Monday, June 30, 2014

PATROL Agent 9.5 - Part 2: When PATROL agent hangs

In the last post, we discussed how to detect when PATROL agent is unreachable including network down, server down, and PATROL agent down.  One of my readers asked me if the same method can be used to detect if PATROL agent hangs.

When PATROL agent hangs, PATROL agent process is still up with a heartbeat.  Therefore the method we discussed in the last post won't be able to tell if PATROL agent hangs.  When PATROL agent hangs, it just stops collecting data.

The best way to detect when PATROL agent hangs is to write your own script to check when the last data collection happened.  Pick up a common parameter with frequent data collection, e.g., /NT_CPU/CPU__Total/CPUprcrProcessorTimePercent on Windows.  By default, CPUprcrProcessorTimePercent is collected every minute.  When you query /NT_CPU/CPU__Total/CPUprcrProcessorTimePercent/time, you will receive the last data collection time stamp as Epoch time.  Compare this time with the current time stamp, you will know how long it has been since CPU data was last collected.  If it has been a while since CPU data was last collected (e.g. longer than 10 minutes), you can reasonably conclude that PATROL agent hangs.

> _Short task 1_
In the stored records, replace "Servicios" with "Services" in the lines from the one with "Biblat (89, 1278)" to the one with "Divulgación (111, 378)", and give those lines again with everything else unchanged.
The records are unrelated to the post above.

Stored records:
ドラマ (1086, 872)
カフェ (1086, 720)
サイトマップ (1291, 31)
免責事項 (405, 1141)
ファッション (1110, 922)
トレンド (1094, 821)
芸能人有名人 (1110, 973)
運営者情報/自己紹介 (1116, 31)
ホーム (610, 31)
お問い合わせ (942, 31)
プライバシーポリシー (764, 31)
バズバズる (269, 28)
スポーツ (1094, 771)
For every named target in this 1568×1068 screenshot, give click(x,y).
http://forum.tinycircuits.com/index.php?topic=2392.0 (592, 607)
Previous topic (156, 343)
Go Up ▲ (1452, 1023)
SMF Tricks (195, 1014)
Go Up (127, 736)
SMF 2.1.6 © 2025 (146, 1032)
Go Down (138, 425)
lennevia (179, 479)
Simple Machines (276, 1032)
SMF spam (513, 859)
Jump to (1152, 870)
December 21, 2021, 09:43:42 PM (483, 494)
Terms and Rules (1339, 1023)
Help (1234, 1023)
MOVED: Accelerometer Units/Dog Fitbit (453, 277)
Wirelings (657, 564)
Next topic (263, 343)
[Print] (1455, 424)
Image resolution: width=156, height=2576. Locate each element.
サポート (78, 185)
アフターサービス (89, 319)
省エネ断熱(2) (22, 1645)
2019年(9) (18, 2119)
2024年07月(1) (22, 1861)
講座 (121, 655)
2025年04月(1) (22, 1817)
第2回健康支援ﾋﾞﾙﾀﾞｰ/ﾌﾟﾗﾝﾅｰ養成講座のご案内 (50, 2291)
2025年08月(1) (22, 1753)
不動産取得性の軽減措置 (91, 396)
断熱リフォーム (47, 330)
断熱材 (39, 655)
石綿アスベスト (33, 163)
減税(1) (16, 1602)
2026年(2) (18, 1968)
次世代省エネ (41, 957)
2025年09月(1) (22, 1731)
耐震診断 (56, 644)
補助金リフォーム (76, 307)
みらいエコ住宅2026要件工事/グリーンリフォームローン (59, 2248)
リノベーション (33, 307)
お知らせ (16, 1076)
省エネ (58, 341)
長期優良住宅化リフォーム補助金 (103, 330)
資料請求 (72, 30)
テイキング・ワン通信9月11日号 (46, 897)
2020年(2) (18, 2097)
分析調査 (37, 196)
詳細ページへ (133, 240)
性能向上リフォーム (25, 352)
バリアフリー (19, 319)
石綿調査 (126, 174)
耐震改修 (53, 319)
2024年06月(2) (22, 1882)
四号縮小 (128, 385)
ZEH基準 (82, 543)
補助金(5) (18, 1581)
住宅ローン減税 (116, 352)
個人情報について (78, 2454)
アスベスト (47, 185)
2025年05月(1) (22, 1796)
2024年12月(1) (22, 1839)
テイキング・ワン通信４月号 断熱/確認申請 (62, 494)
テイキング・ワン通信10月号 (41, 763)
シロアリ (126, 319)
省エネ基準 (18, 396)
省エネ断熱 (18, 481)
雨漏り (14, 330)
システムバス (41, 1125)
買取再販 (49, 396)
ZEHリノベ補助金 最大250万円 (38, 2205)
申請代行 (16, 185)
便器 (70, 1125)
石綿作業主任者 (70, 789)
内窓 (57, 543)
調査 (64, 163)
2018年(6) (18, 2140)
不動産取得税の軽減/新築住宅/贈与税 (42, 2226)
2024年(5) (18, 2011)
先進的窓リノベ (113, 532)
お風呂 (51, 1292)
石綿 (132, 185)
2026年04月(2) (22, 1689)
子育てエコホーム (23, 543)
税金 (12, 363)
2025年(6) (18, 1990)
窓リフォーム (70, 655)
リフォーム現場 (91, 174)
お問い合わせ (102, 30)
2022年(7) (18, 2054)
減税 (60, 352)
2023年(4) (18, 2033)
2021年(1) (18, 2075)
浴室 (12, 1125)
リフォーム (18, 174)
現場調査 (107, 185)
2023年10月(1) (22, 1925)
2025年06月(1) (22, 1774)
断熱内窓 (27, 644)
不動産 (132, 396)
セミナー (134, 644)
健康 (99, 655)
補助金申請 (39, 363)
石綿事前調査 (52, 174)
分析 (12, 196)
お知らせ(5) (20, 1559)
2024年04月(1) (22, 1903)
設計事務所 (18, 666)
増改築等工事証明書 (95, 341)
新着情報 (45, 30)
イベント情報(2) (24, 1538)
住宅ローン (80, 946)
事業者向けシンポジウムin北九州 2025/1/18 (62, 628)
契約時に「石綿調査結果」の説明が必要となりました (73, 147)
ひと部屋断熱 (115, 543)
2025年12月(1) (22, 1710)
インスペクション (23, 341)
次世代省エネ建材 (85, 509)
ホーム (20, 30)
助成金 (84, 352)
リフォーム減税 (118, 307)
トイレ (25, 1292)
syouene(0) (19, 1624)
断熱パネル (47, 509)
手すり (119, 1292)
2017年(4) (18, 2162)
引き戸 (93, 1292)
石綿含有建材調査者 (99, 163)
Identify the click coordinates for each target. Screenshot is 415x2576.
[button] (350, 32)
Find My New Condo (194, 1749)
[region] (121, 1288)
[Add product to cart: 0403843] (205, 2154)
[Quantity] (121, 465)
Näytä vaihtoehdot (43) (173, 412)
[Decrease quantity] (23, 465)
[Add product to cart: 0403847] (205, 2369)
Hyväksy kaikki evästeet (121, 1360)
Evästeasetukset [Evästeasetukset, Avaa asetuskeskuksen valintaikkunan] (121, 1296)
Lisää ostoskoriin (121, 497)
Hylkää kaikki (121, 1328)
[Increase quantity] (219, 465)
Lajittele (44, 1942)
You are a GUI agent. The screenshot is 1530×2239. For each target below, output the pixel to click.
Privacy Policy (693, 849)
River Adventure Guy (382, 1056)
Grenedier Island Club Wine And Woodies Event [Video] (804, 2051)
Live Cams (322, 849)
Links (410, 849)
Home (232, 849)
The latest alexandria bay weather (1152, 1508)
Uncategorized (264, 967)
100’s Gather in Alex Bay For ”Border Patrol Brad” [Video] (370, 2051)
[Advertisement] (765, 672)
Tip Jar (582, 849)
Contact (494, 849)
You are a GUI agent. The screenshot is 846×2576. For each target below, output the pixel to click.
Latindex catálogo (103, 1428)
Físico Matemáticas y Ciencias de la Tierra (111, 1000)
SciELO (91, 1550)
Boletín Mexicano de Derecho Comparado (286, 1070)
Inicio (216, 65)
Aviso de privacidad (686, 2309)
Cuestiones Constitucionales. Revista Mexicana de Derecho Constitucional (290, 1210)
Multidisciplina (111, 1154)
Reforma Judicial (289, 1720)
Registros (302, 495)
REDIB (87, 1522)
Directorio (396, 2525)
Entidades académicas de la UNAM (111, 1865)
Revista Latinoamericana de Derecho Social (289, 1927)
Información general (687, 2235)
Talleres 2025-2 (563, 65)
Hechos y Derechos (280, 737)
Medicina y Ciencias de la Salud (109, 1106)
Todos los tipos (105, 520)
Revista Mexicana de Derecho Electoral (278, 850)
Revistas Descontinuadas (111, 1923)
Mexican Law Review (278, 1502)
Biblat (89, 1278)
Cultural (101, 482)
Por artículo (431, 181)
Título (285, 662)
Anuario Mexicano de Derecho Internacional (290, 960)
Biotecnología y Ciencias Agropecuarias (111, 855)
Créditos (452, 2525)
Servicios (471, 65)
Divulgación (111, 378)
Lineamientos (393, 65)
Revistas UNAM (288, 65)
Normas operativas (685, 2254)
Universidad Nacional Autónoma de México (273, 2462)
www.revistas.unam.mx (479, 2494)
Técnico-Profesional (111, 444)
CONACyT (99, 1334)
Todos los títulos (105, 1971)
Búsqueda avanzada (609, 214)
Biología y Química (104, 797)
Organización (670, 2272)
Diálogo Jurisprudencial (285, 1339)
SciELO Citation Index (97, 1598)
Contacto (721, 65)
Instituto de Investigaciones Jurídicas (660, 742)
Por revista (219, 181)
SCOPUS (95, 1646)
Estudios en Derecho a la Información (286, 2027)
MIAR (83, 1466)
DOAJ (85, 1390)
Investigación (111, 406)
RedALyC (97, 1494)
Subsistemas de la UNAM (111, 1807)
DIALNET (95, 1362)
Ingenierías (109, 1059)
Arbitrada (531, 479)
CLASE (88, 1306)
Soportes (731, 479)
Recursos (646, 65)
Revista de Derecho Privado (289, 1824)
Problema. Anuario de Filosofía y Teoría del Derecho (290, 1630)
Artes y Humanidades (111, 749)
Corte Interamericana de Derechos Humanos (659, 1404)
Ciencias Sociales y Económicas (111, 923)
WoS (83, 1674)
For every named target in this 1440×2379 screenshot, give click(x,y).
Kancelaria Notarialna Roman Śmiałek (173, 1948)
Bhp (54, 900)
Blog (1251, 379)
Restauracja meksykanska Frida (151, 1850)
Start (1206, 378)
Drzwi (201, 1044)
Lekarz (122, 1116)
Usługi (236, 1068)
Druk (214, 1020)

> _Short task 2_
Output the entire post on detecting a hung PATROL agent again, word for word.

> _Exercise answer 1_
Biblat (89, 1278)
Cultural (101, 482)
Por artículo (431, 181)
Título (285, 662)
Anuario Mexicano de Derecho Internacional (290, 960)
Biotecnología y Ciencias Agropecuarias (111, 855)
Créditos (452, 2525)
Services (471, 65)
Divulgación (111, 378)

> _Exercise answer 2_
Monday, June 30, 2014

PATROL Agent 9.5 - Part 2: When PATROL agent hangs

In the last post, we discussed how to detect when PATROL agent is unreachable including network down, server down, and PATROL agent down.  One of my readers asked me if the same method can be used to detect if PATROL agent hangs.

When PATROL agent hangs, PATROL agent process is still up with a heartbeat.  Therefore the method we discussed in the last post won't be able to tell if PATROL agent hangs.  When PATROL agent hangs, it just stops collecting data.

The best way to detect when PATROL agent hangs is to write your own script to check when the last data collection happened.  Pick up a common parameter with frequent data collection, e.g., /NT_CPU/CPU__Total/CPUprcrProcessorTimePercent on Windows.  By default, CPUprcrProcessorTimePercent is collected every minute.  When you query /NT_CPU/CPU__Total/CPUprcrProcessorTimePercent/time, you will receive the last data collection time stamp as Epoch time.  Compare this time with the current time stamp, you will know how long it has been since CPU data was last collected.  If it has been a while since CPU data was last collected (e.g. longer than 10 minutes), you can reasonably conclude that PATROL agent hangs.